Within the data below, find the string "link" and return each line where it occurs.

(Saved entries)
● ● ● ● ●

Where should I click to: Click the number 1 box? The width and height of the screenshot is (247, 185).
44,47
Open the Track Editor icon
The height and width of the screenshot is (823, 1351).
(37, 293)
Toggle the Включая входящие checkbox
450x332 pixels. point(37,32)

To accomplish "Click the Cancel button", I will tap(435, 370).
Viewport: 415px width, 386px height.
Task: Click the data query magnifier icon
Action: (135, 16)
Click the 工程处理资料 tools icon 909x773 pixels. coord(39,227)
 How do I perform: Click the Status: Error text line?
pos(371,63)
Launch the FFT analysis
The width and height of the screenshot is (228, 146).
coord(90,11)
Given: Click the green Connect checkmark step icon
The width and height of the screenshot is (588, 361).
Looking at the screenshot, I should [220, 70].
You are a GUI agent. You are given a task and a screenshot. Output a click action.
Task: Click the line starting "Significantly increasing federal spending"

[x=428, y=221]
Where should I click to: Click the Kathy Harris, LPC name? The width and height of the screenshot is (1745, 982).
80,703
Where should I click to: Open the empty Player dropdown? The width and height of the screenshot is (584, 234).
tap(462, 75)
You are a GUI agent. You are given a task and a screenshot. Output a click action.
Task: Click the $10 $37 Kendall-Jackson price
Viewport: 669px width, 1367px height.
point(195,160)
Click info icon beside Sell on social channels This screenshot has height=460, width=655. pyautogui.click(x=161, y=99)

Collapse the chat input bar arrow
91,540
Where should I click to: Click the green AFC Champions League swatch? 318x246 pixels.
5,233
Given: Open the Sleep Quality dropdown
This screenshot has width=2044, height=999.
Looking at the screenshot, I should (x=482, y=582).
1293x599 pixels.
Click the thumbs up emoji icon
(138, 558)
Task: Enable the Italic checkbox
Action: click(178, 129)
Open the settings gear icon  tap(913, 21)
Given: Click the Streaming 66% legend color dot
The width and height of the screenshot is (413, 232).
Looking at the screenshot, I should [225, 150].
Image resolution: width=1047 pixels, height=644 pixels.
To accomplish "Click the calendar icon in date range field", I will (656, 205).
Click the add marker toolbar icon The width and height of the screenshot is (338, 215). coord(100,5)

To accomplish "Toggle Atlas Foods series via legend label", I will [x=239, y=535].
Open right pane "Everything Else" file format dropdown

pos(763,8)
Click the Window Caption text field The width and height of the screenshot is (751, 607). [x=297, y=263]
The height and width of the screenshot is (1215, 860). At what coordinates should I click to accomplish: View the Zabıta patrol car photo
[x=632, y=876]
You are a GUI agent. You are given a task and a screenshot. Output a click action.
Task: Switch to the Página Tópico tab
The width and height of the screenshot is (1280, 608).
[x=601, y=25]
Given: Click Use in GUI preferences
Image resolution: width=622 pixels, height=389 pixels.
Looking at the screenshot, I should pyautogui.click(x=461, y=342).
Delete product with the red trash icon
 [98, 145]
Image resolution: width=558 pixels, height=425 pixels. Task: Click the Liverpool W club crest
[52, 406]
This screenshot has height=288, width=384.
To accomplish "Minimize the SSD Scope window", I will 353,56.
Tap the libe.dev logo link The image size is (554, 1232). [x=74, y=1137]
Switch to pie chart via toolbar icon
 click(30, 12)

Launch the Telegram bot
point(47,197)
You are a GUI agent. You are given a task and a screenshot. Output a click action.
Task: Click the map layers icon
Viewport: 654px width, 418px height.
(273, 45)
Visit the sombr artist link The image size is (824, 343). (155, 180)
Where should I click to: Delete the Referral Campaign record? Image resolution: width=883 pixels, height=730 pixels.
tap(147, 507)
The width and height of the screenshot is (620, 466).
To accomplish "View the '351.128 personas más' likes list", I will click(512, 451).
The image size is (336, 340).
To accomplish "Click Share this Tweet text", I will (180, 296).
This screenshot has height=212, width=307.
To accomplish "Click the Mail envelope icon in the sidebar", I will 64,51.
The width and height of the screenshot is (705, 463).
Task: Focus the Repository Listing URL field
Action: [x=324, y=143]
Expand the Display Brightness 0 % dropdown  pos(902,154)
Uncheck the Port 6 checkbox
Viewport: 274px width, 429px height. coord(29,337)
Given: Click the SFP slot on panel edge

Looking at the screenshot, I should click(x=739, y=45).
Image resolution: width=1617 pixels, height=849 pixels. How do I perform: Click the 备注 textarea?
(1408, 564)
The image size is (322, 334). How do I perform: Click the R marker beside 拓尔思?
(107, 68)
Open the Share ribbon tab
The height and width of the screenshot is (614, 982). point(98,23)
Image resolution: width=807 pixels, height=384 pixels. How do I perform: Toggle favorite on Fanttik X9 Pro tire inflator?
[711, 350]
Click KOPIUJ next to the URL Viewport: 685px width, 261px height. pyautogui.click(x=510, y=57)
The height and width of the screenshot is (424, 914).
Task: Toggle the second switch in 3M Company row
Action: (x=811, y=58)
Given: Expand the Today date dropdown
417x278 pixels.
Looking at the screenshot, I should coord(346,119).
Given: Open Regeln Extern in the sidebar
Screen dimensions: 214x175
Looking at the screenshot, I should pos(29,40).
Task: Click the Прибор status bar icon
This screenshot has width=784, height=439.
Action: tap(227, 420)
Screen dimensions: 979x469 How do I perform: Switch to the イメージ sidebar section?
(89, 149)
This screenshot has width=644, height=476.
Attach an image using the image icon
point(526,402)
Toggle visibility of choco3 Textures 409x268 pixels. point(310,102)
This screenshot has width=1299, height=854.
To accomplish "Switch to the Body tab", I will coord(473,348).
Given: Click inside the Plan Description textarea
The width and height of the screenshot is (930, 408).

● ● ● ● ●

• Written response:
Tap the libe.dev logo link The image size is (554, 1232). [x=74, y=1137]
Visit the sombr artist link The image size is (824, 343). (155, 180)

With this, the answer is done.